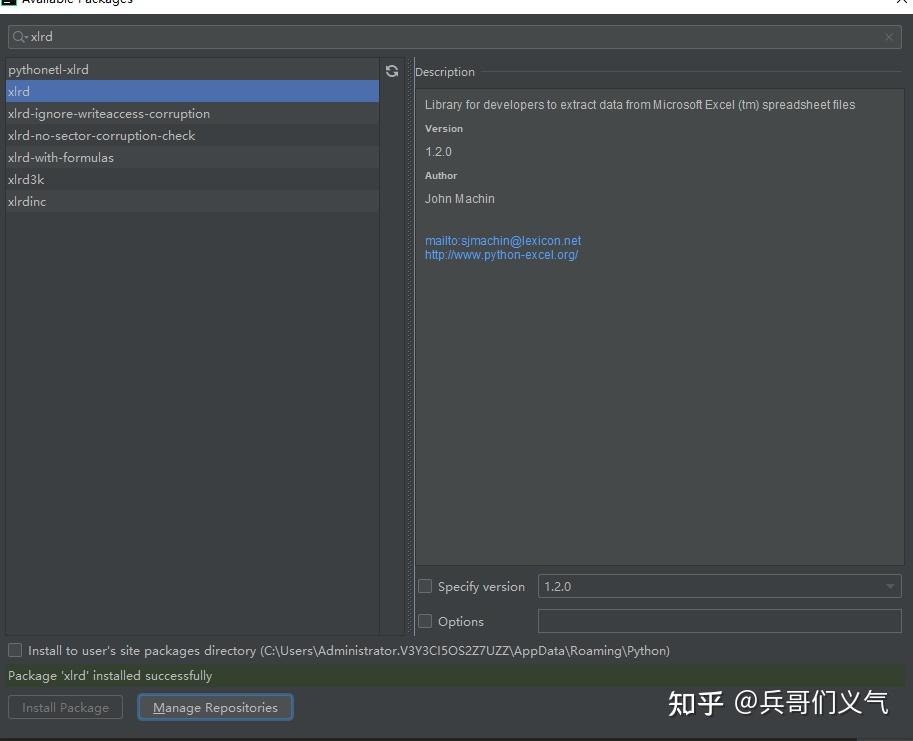This screenshot has width=913, height=741.
Task: Click the Install Package button
Action: (64, 707)
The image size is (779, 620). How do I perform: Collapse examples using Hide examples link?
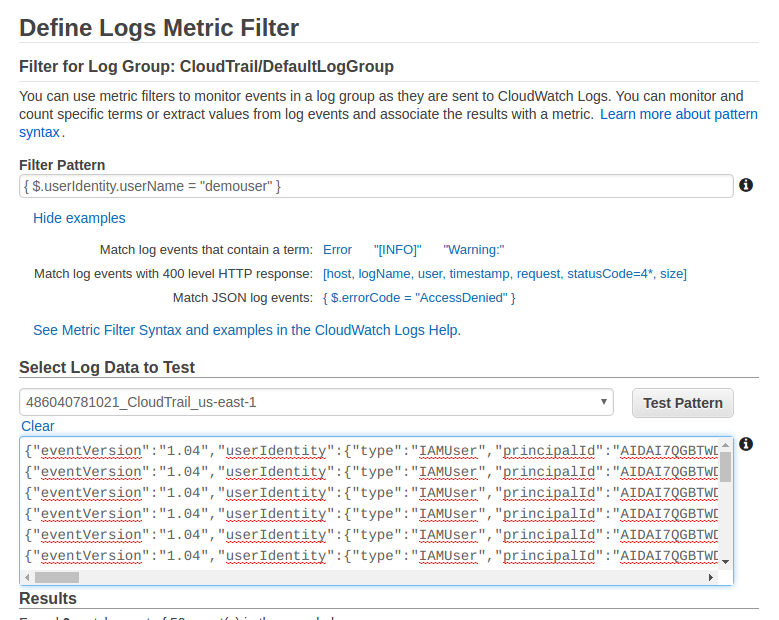point(79,218)
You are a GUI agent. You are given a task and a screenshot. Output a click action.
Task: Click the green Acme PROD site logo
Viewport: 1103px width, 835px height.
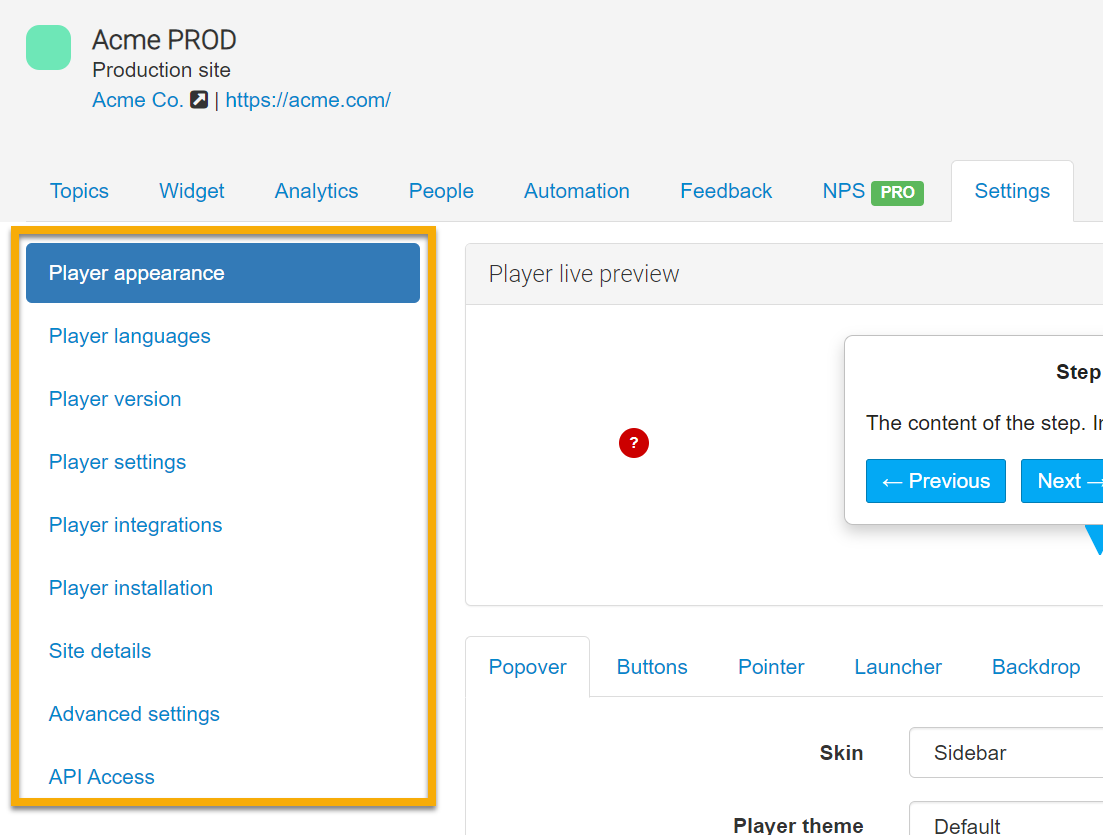(x=48, y=48)
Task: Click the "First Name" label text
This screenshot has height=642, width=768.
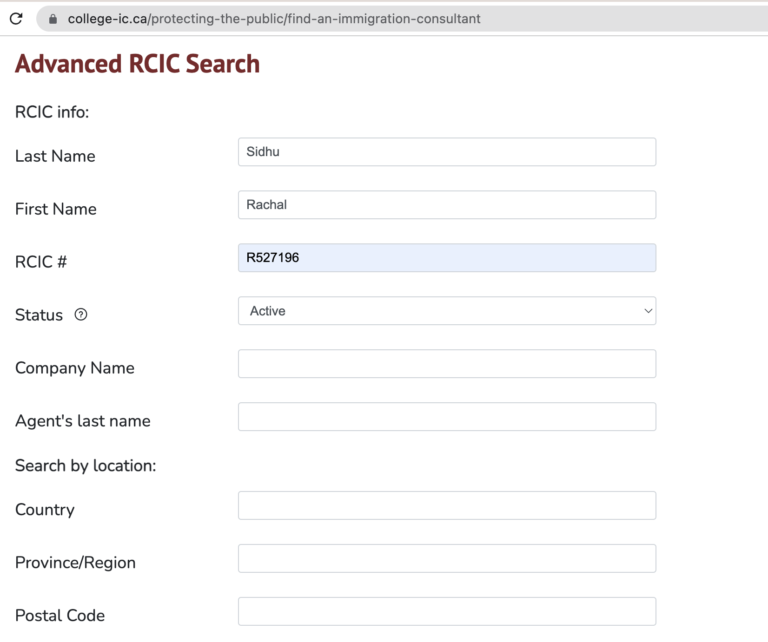Action: [56, 209]

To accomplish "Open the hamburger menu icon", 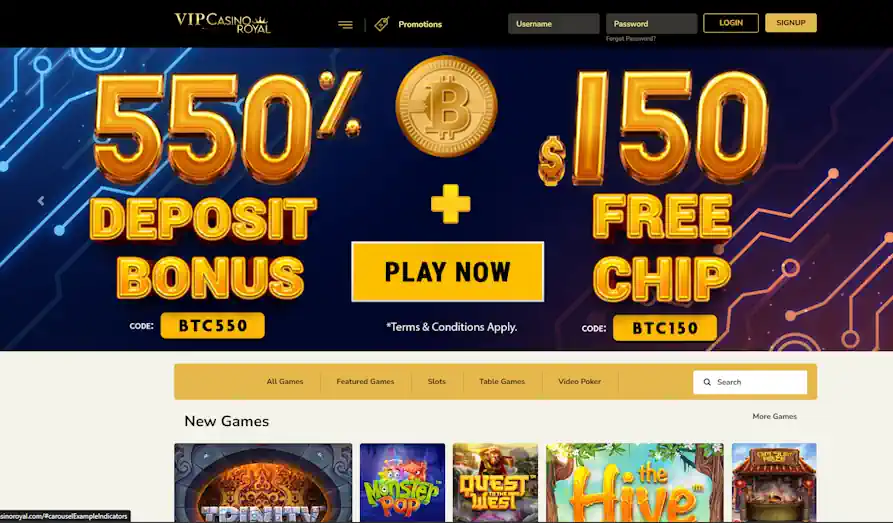I will tap(345, 24).
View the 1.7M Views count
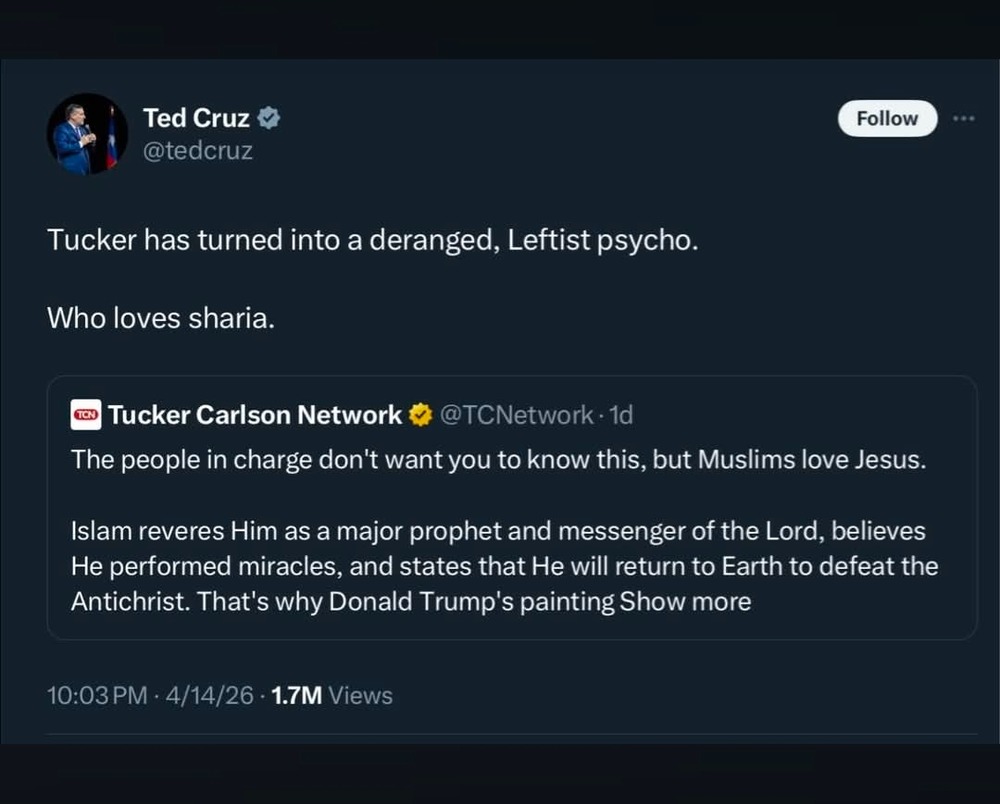Image resolution: width=1000 pixels, height=804 pixels. click(x=332, y=695)
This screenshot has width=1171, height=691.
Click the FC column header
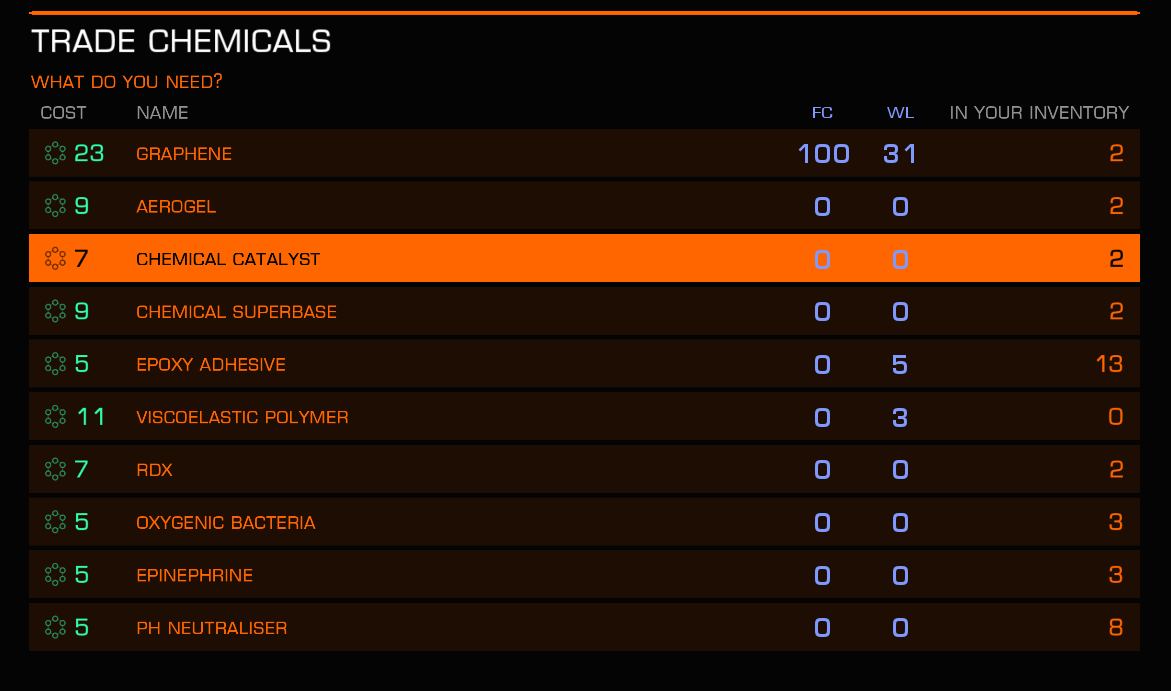tap(822, 113)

PROBLEM DESCRIPTION: Output nothing but the lines from the line with "This screenshot has width=1171, height=691." through the last line of the material above, please, word for word and without the pictures.

RESPONSE AREA:
This screenshot has width=1171, height=691.
Click the FC column header
tap(822, 113)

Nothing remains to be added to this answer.